Contradictions of Social Investment Strategies for Disadvantaged Youth in Times of Crises

Thursday, 14 July 2016: 09:15
Location: Hörsaal 47 (Main Building)
Oral Presentation
Roland ATZMUELLER, Johannes Kepler University Linz, Department of theoretical sociology and social analysis/Institute of Sociology, Austria
Alban KNECHT, FH-Campus Wien, Austria, Johannes Kepler University Linz, Department of theoretical sociology/Institute of Sociology, Austria
The crisis tendencies since 2008 have put new pressures on the adaption of welfare systems. Debates are focusing on the necessity to replace activation (based on welfare cuts and pressurising the unemployed) through so-called social investment strategies, which aim at improving the quality of the workforce through an expansion of (certain) social policies (education, childcare etc). These debates have also come to influence the dynamics of social policies (education, labour market policies, VET) for young people in Austria, as these groups present a testbed for the reorientation of the welfare system. The situation of youth in Austria is increasingly described in educational and labour force categories as “early school leavers”, “low educated”, “difficult to place” or NEET.

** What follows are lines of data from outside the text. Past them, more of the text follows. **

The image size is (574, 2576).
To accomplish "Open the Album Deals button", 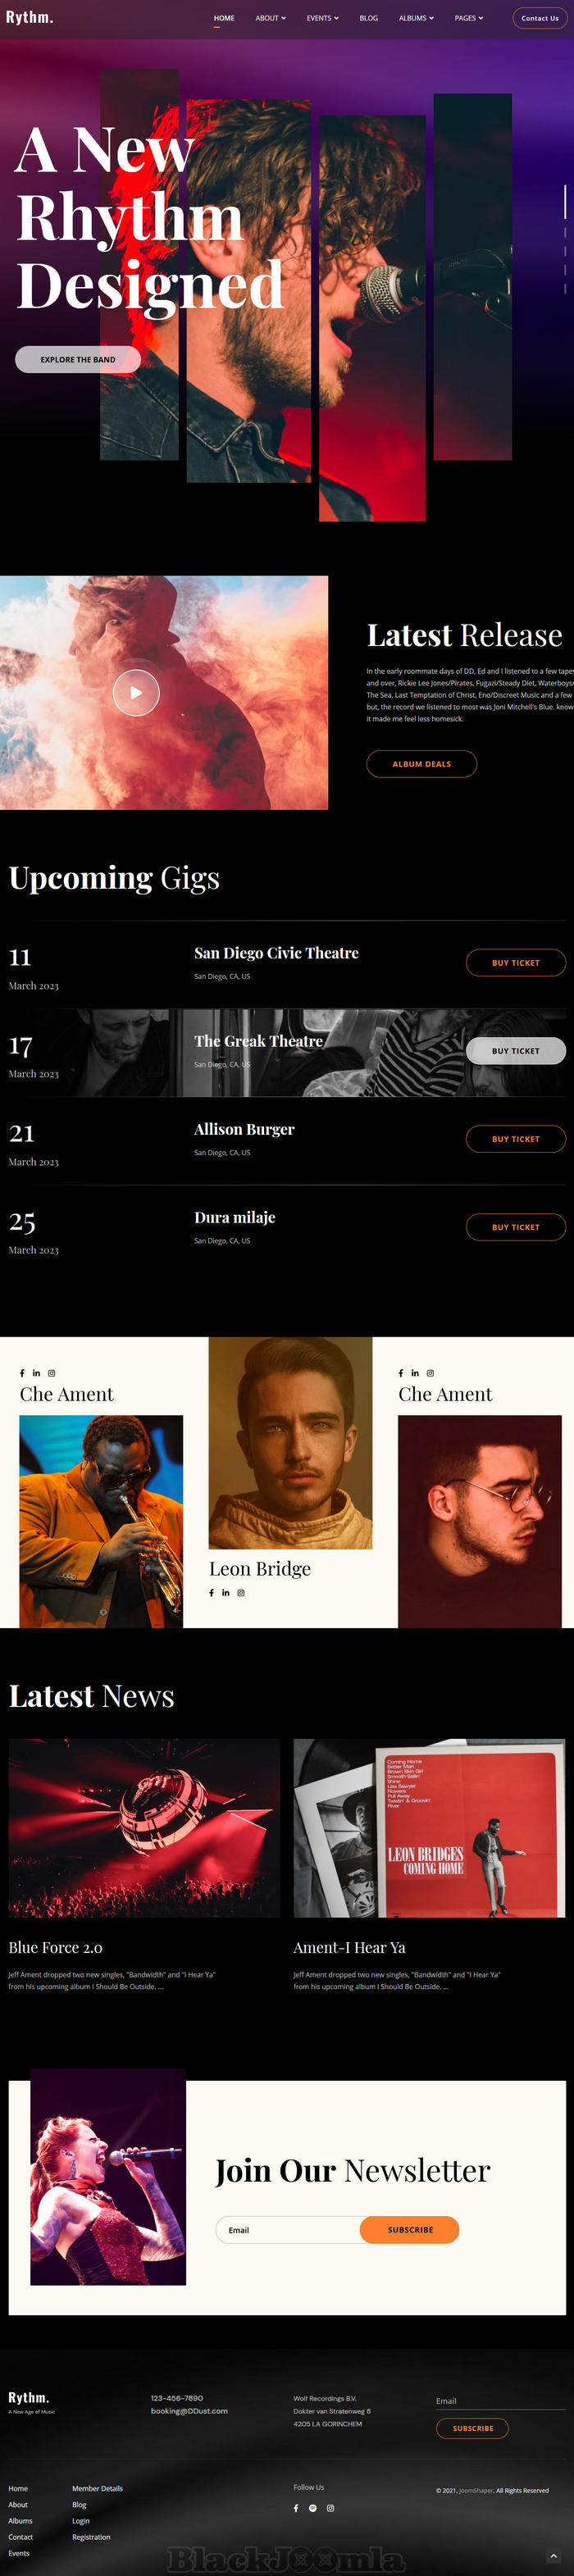I will coord(421,764).
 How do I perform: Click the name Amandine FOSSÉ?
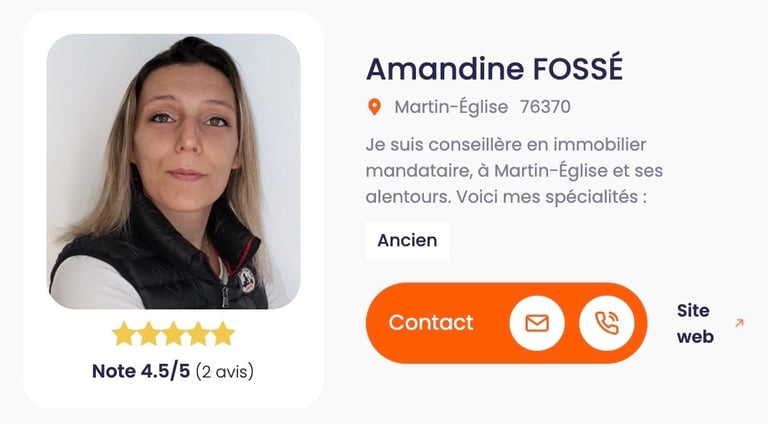tap(494, 68)
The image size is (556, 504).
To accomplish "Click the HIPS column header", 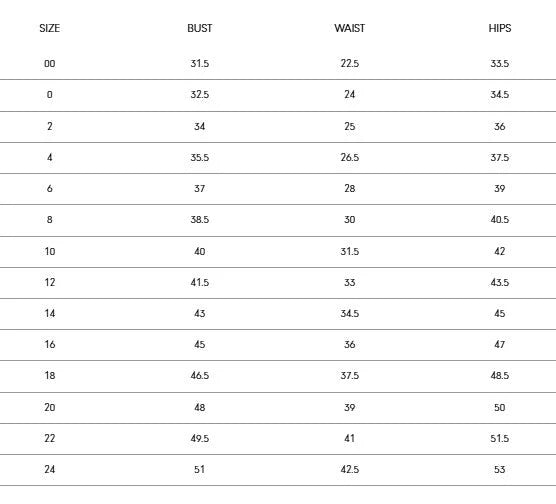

Based on data with gathered in the FP7-project SOCIETY (2013-2015) our findings show that social investment strategies legitimise a deepening of the scope of welfare activities and its grasp on young peoples subjectivities and their behaviours. Through a specific construction of the “deficits” of young people and their family background, social policies for young people are more and more reorganised to “optimise” the transition from school to work and to adapt the latter to the alleged requirements of the market. Social investment oriented strategies have not simply led to welfare retrenchments but to qualitative changes in social policy interventions (the so-called Austrian training guarantee – soon to become mandatory - is an example for this). The goal is to make young people to adapt their subjectivities to demands of a smooth transition to employment. Interviews with policy makers revealed that a pathologisation of family backgrounds as well as deviant behaviours allows these policies to re-legitimise themselves as rational forms of support. This raises the question whether social investment really offers an alternative to activation.